(Goal of the exercise) Provide again, from the entries below, every line from the one containing "Viewport: 1568px width, 752px height." through the one containing "The height and width of the screenshot is (438, 870).", exactly as written, and no other line.

Dataset entries:
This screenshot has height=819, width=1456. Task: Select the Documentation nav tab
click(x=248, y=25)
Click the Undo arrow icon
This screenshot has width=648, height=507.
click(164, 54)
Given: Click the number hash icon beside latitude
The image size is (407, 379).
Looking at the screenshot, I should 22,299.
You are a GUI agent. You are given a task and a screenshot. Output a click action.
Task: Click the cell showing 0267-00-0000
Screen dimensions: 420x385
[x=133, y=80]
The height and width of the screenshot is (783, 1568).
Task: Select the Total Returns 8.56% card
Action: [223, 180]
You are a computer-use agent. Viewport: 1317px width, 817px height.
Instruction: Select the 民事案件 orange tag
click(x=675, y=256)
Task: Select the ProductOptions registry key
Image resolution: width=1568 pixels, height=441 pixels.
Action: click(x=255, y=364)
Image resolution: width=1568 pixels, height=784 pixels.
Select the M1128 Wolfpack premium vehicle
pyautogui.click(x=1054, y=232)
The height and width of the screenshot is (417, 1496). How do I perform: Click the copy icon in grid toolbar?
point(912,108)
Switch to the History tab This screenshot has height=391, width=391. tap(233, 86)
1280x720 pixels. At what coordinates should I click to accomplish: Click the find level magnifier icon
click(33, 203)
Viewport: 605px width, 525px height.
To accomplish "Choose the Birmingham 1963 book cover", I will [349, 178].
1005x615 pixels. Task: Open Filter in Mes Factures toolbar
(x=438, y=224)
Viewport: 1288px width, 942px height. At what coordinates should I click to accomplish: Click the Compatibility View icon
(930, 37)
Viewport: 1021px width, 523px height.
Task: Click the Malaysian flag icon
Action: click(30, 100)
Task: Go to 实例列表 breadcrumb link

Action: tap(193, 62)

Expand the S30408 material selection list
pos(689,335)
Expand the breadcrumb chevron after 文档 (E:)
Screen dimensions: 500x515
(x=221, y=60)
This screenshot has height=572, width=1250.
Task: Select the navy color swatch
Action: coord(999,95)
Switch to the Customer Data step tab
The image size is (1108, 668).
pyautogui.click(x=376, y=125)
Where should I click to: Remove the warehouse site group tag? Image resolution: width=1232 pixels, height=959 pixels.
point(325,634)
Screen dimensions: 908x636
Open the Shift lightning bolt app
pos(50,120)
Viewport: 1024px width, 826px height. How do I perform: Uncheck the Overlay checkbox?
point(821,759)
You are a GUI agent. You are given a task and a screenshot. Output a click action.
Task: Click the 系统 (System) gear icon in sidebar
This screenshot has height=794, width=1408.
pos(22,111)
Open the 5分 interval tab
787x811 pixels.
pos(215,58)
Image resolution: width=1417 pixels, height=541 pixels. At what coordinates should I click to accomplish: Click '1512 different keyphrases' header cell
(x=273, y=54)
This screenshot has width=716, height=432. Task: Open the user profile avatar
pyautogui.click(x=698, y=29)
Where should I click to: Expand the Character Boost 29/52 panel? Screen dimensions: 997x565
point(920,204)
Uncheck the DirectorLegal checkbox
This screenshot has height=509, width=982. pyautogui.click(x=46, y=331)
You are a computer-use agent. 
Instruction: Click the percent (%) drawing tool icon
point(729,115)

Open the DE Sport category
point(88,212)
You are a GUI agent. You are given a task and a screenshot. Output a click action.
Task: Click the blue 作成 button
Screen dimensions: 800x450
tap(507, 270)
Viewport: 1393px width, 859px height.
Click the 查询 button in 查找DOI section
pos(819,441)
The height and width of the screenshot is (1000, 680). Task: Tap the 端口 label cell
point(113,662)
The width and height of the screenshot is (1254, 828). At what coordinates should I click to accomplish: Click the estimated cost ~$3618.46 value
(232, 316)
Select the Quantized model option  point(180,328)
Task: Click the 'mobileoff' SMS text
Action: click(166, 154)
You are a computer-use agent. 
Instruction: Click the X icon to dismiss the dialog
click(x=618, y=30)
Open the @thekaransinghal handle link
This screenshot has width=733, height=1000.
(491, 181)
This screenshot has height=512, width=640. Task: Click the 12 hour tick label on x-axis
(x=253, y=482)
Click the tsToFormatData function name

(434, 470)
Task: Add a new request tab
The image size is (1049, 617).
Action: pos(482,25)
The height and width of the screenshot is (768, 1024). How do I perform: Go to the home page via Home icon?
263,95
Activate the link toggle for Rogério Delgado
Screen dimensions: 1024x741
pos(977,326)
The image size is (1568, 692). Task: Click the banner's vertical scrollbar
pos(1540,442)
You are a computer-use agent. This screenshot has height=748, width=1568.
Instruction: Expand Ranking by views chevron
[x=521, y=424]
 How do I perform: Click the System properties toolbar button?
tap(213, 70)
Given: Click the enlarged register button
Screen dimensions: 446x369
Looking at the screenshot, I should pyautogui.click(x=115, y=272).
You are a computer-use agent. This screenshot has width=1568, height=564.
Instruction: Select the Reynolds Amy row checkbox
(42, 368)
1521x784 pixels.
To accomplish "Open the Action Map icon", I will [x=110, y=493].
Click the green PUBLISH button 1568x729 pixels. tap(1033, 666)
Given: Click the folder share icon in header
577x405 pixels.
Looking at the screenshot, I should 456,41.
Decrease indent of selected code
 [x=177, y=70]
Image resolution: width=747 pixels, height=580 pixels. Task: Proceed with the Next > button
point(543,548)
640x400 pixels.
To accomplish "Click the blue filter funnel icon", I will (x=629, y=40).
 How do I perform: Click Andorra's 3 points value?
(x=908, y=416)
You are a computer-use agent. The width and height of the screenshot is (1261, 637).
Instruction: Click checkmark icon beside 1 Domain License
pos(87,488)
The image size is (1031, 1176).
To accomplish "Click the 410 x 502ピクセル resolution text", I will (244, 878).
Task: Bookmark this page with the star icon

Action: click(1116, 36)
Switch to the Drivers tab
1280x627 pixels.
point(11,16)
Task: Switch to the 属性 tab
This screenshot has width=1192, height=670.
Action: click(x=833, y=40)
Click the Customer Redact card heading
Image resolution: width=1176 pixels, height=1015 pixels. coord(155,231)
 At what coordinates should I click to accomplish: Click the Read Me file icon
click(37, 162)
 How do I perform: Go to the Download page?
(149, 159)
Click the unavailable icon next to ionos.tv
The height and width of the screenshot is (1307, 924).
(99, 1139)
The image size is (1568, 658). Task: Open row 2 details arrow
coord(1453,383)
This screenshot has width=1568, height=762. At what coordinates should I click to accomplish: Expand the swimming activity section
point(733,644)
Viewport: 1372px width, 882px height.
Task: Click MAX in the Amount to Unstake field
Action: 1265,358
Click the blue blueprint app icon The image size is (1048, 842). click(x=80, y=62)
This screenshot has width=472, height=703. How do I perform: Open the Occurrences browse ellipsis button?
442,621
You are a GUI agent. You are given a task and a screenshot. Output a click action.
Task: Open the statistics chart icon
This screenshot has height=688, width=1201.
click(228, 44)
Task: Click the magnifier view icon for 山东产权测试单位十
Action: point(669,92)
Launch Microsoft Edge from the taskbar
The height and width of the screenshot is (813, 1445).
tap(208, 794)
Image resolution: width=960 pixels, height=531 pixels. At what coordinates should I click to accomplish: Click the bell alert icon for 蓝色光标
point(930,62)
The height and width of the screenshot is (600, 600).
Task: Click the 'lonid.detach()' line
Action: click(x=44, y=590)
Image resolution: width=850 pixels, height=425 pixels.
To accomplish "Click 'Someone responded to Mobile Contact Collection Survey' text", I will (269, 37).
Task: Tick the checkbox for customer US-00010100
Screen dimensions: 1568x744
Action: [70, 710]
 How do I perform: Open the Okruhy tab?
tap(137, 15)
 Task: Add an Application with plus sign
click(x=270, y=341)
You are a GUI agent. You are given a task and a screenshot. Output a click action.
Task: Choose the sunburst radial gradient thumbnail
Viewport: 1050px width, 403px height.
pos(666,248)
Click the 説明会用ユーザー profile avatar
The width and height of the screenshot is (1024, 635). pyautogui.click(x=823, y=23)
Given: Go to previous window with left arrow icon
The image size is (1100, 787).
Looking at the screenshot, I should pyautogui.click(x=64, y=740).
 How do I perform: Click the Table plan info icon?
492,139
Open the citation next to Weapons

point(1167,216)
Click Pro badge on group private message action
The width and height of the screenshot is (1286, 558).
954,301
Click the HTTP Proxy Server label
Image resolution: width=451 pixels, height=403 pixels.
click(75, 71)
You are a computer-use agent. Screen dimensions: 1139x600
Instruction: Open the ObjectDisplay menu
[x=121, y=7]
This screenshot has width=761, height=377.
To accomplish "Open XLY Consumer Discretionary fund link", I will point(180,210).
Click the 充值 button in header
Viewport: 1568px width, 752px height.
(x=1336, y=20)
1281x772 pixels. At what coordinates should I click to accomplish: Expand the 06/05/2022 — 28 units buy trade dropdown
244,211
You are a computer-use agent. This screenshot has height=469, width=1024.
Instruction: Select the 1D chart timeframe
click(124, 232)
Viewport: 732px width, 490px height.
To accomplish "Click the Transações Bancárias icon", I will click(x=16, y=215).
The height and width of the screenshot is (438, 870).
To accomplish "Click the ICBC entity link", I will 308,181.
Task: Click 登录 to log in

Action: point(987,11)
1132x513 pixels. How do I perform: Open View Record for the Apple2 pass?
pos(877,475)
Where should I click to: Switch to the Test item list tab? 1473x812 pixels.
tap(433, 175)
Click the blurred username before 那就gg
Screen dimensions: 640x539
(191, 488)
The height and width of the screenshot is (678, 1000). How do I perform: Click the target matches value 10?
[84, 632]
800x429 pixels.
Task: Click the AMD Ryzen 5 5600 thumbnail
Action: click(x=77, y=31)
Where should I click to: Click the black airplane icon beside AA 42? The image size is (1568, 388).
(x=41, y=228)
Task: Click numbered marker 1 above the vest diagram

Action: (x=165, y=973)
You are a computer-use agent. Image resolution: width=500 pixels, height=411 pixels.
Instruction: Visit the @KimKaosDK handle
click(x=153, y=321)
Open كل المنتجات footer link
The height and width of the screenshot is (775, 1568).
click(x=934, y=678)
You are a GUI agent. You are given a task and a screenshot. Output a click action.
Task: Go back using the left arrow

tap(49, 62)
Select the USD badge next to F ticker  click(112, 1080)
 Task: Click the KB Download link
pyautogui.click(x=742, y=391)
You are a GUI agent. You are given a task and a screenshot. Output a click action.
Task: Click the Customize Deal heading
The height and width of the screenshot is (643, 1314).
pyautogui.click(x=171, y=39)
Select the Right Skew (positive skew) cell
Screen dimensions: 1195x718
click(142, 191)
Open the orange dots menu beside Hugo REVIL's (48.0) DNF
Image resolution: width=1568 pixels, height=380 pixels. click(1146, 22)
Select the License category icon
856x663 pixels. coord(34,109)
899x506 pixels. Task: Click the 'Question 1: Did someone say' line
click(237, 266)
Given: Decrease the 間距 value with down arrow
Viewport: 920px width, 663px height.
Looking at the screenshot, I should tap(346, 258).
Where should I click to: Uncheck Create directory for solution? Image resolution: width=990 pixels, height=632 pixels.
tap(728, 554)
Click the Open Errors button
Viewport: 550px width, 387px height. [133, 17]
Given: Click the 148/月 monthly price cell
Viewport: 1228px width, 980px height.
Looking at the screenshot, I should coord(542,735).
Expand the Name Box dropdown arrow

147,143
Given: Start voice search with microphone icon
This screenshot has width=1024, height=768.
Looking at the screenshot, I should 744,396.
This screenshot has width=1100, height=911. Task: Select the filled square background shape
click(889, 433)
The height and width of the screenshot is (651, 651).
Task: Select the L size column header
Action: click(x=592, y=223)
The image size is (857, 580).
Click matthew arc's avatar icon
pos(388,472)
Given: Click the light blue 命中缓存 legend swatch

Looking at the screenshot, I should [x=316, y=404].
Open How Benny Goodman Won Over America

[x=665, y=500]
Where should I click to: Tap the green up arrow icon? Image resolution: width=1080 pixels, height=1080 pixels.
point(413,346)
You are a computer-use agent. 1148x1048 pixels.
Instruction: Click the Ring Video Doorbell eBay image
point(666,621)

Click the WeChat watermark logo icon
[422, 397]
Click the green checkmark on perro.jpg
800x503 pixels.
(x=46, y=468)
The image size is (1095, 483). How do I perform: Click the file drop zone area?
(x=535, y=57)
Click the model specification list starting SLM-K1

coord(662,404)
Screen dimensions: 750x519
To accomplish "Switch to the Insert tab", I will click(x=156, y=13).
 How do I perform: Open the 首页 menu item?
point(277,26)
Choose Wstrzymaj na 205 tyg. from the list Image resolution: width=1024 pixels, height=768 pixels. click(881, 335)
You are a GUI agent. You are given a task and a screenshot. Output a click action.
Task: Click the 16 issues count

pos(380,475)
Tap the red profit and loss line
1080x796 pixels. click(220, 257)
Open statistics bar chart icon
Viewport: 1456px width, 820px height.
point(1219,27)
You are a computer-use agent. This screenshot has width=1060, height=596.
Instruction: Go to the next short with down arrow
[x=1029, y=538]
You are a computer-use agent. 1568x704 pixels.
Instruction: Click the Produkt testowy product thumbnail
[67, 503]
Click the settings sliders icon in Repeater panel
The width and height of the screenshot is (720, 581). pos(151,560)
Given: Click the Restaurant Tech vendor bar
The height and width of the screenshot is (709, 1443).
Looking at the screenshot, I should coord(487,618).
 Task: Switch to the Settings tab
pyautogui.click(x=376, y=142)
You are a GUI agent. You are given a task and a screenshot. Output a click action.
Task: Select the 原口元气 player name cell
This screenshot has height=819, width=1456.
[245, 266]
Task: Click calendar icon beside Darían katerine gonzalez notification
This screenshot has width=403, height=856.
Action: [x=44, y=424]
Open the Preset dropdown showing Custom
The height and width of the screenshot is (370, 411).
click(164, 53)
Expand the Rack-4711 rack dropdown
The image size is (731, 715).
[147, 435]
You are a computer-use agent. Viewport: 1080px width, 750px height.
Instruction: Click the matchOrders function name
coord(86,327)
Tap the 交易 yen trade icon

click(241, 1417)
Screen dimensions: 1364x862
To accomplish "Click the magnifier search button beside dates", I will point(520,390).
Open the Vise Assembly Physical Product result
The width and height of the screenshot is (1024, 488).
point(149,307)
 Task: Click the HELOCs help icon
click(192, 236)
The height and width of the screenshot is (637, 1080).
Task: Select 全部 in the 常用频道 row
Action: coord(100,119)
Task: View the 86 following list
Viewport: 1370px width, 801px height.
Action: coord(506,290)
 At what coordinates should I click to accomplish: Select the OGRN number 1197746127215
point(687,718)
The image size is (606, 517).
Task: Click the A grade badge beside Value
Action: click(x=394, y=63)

(Solved problem)
Viewport: 1568px width, 752px height.
(x=1336, y=20)
1281x772 pixels. At what coordinates should I click to accomplish: Expand the 06/05/2022 — 28 units buy trade dropdown
244,211
You are a computer-use agent. This screenshot has height=469, width=1024.
Instruction: Select the 1D chart timeframe
click(124, 232)
Viewport: 732px width, 490px height.
To accomplish "Click the Transações Bancárias icon", I will click(x=16, y=215).
The height and width of the screenshot is (438, 870).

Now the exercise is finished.